WHAT THE TASK REQUIRES - Each record should appear again in the response exactly as it does in the original.

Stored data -
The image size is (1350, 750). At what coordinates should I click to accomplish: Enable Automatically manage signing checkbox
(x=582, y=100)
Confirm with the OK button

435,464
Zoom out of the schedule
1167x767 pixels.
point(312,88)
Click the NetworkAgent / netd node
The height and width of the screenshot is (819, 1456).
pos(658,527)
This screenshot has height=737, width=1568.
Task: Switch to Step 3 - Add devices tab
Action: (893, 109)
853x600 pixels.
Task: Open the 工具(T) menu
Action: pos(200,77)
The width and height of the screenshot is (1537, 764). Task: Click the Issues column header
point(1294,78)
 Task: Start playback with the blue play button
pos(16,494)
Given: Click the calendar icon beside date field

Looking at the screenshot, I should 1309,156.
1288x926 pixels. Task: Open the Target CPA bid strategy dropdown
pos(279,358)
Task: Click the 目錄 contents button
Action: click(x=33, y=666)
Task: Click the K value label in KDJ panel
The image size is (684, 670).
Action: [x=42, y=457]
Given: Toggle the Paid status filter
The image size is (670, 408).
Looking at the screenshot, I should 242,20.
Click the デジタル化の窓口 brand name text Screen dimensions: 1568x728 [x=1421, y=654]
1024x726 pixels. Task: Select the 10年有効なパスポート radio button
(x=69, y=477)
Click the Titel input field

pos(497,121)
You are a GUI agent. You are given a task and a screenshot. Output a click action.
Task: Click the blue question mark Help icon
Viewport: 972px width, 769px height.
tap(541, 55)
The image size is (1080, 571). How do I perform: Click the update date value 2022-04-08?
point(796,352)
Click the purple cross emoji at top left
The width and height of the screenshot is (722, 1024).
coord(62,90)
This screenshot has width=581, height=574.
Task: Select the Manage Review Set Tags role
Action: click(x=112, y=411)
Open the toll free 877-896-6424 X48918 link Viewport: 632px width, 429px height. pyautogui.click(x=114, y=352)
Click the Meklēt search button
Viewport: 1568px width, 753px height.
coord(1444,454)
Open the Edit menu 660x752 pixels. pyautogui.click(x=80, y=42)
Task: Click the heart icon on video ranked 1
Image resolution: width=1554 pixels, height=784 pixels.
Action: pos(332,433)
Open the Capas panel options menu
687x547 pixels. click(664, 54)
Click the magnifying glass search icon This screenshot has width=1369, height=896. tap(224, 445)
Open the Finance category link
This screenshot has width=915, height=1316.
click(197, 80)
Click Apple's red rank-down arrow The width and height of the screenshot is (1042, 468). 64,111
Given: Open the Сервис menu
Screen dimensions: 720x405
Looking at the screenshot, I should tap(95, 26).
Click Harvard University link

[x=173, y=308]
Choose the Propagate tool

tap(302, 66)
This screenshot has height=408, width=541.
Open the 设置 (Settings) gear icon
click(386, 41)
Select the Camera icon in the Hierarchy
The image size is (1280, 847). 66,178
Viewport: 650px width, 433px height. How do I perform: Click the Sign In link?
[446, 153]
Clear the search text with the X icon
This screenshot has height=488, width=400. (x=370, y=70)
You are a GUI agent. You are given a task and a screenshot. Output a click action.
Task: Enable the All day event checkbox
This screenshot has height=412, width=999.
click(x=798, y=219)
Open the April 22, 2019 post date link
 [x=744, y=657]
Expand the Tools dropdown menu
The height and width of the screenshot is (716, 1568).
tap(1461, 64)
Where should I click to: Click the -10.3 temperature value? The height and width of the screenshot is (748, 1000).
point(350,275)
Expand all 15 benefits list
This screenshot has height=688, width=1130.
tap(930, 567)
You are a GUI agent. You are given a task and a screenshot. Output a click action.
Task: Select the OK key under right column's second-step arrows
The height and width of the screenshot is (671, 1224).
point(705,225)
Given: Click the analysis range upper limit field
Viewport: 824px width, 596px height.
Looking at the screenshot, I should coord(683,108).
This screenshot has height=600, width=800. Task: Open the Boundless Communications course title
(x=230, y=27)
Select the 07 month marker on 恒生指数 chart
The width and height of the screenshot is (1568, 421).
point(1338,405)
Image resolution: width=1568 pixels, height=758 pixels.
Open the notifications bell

COMPLETED EXERCISE -
The image size is (1350, 750). At what coordinates should I click to accomplish: Enable Automatically manage signing checkbox
(x=582, y=100)
Confirm with the OK button

435,464
Zoom out of the schedule
1167x767 pixels.
point(312,88)
Click the NetworkAgent / netd node
The height and width of the screenshot is (819, 1456).
pos(658,527)
This screenshot has height=737, width=1568.
Task: Switch to Step 3 - Add devices tab
Action: (893, 109)
853x600 pixels.
Task: Open the 工具(T) menu
Action: pos(200,77)
The width and height of the screenshot is (1537, 764). Task: Click the Issues column header
point(1294,78)
 Task: Start playback with the blue play button
pos(16,494)
Given: Click the calendar icon beside date field

Looking at the screenshot, I should 1309,156.
1288x926 pixels. Task: Open the Target CPA bid strategy dropdown
pos(279,358)
Task: Click the 目錄 contents button
Action: click(x=33, y=666)
Task: Click the K value label in KDJ panel
The image size is (684, 670).
Action: [x=42, y=457]
Given: Toggle the Paid status filter
The image size is (670, 408).
Looking at the screenshot, I should 242,20.
Click the デジタル化の窓口 brand name text Screen dimensions: 1568x728 [x=1421, y=654]
1024x726 pixels. Task: Select the 10年有効なパスポート radio button
(x=69, y=477)
Click the Titel input field

pos(497,121)
You are a GUI agent. You are given a task and a screenshot. Output a click action.
Task: Click the blue question mark Help icon
Viewport: 972px width, 769px height.
tap(541, 55)
The image size is (1080, 571). How do I perform: Click the update date value 2022-04-08?
point(796,352)
Click the purple cross emoji at top left
The width and height of the screenshot is (722, 1024).
coord(62,90)
This screenshot has width=581, height=574.
Task: Select the Manage Review Set Tags role
Action: click(x=112, y=411)
Open the toll free 877-896-6424 X48918 link Viewport: 632px width, 429px height. pyautogui.click(x=114, y=352)
Click the Meklēt search button
Viewport: 1568px width, 753px height.
coord(1444,454)
Open the Edit menu 660x752 pixels. pyautogui.click(x=80, y=42)
Task: Click the heart icon on video ranked 1
Image resolution: width=1554 pixels, height=784 pixels.
Action: pos(332,433)
Open the Capas panel options menu
687x547 pixels. click(664, 54)
Click the magnifying glass search icon This screenshot has width=1369, height=896. tap(224, 445)
Open the Finance category link
This screenshot has width=915, height=1316.
click(197, 80)
Click Apple's red rank-down arrow The width and height of the screenshot is (1042, 468). 64,111
Given: Open the Сервис menu
Screen dimensions: 720x405
Looking at the screenshot, I should tap(95, 26).
Click Harvard University link

[x=173, y=308]
Choose the Propagate tool

tap(302, 66)
This screenshot has height=408, width=541.
Open the 设置 (Settings) gear icon
click(386, 41)
Select the Camera icon in the Hierarchy
The image size is (1280, 847). 66,178
Viewport: 650px width, 433px height. How do I perform: Click the Sign In link?
[446, 153]
Clear the search text with the X icon
This screenshot has height=488, width=400. (x=370, y=70)
You are a GUI agent. You are given a task and a screenshot. Output a click action.
Task: Enable the All day event checkbox
This screenshot has height=412, width=999.
click(x=798, y=219)
Open the April 22, 2019 post date link
 [x=744, y=657]
Expand the Tools dropdown menu
The height and width of the screenshot is (716, 1568).
tap(1461, 64)
Where should I click to: Click the -10.3 temperature value? The height and width of the screenshot is (748, 1000).
point(350,275)
Expand all 15 benefits list
This screenshot has height=688, width=1130.
tap(930, 567)
You are a GUI agent. You are given a task and a screenshot. Output a click action.
Task: Select the OK key under right column's second-step arrows
The height and width of the screenshot is (671, 1224).
point(705,225)
Given: Click the analysis range upper limit field
Viewport: 824px width, 596px height.
Looking at the screenshot, I should coord(683,108).
This screenshot has height=600, width=800. Task: Open the Boundless Communications course title
(x=230, y=27)
Select the 07 month marker on 恒生指数 chart
The width and height of the screenshot is (1568, 421).
point(1338,405)
Image resolution: width=1568 pixels, height=758 pixels.
Open the notifications bell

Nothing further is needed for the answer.